I dettami della Fall Blau (operazione Blu) erano tanto chiari ed espliciti quanto di difficile attuazione: conquistare i bacini del Don e del Volga, prendere il centro strategico di Stalingrado e avanzare fino ai pozzi petroliferi del Caucaso, garantendo un rinnovato rifornimento energico per le successive offensive in terra sovietica. A Berlino sulla carta era tutto facile, ma è sul campo che la storia si scrive e nei giorni che vanno dall’aprile del 1942 ai primi di febbraio del 1943, ai tedeschi mancava, oltre che cibo e munizioni, anche carta e penna.
L’esercito dell’Asse impiegato nell’ambito dell’operazione Blu poteva contare su un complessivo di circa un milione e mezzo di uomini. Tra questi vi erano rumeni, croati, italiani e ungheresi. Ma a noi, quest’oggi, interessa seguire da vicino la vicenda che visse la 6ª armata della Wehrmacht – forte di circa 250.000 unità – durante la sanguinosa battaglia di Stalingrado.
In breve si può affermare come almeno nelle prime settimane, l’avanzata condotta nelle steppe dal generale Friedrich Paulus fu un successo. Quando però i tedeschi giunsero alla periferia di Stalingrado, il 17 luglio del ’42, le cose iniziarono a complicarsi. Paulus tentò un frettoloso assalto alla città, nella speranza di sfondare la difesa sovietica, fallendo platealmente. Così la tattica tedesca cambiò programma: urgeva un massiccio bombardamento per destabilizzare (ma soprattutto demoralizzare) gli uomini dell’Armata Rossa.

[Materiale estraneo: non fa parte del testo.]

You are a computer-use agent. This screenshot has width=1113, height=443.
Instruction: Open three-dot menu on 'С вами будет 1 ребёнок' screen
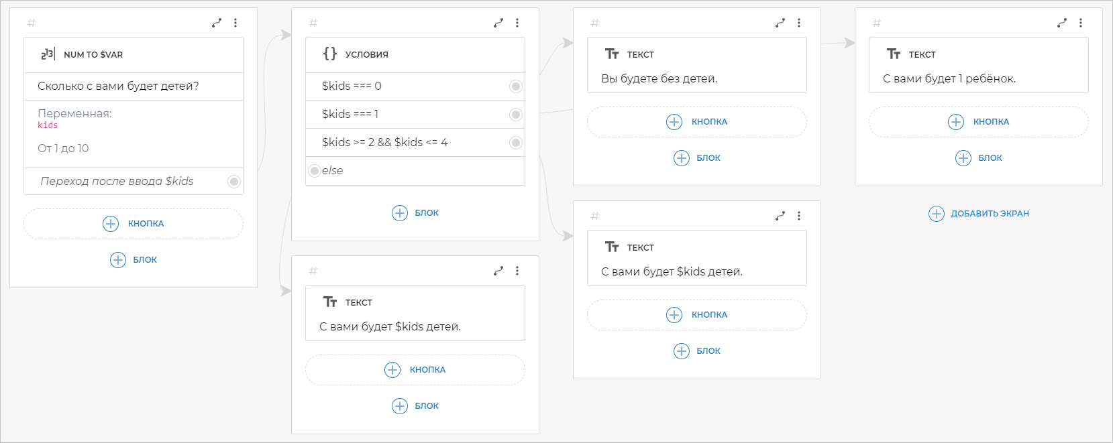tap(1081, 23)
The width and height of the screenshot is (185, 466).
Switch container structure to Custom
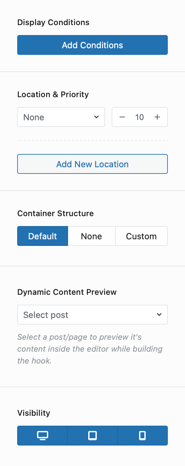(x=141, y=236)
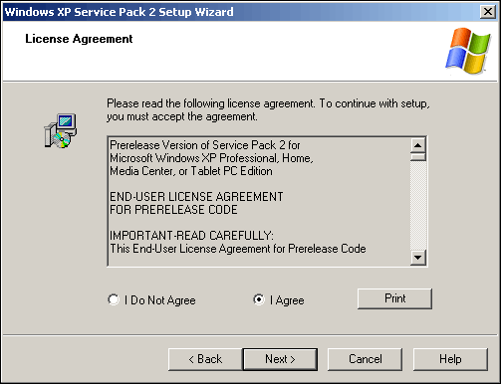
Task: Click the Prerelease Version line in the license box
Action: 205,145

Così nell’arco di qualche mese la città di Stalingrado (se di città si poteva parlare…) si trasformò in un cumulo di macerie. In questo ambiente, tedeschi e russi si fronteggiarono giorno dopo giorno con perdite insostenibili. Quando andava bene, i tedeschi riuscivano a conquistare una casa o quel che restava di un piccolo condominio. Quando andava male, si perdeva una fiumana di uomini senza neppure avanzare da una strada all’altra. A queste condizioni si devono aggiungere una miriade di fattori contrastanti. Tra questi citiamo: il freddo che si avvicina, l’accanita resistenza sovietica, la fame che sopraggiunge e la questione cecchini.
Gli uomini di Paulus iniziarono a parlare di “Rattenkrieg” – letteralmente “guerra dei ratti” – visto lo scenario in cui si consumavano gli scontri bellici ormai a cadenza quotidiana. A novembre ci fu la svolta. Con l’operazione Urano i sovietici passarono al contrattacco, distruggendo i rumeni ai fianchi della 6ª armata e cingendo d’assedio la stessa Stalingrado occupata. Fu un lento, gelido e doloroso logoramento per i tedeschi. Da Berlino giungevano lampanti ordini di resistenza e inarrendevolezza…Parole al vento.
Dei 250.000 uomini di luglio, circa 90.000 si arresero nel febbraio del ’43. Di questi 90.000, solo 5.000 fecero ritorno a casa in Germania nel 1955. Stalingrado fu l’inizio della fine per le ambizioni dell’Asse. Sì, perché le convinzioni degli alti comandi nazionalsocialisti sull’esito della guerra cominciarono a crollare, proprio come crollarono i palazzi in cemento della città di Stalin sotto le bombe tedesche.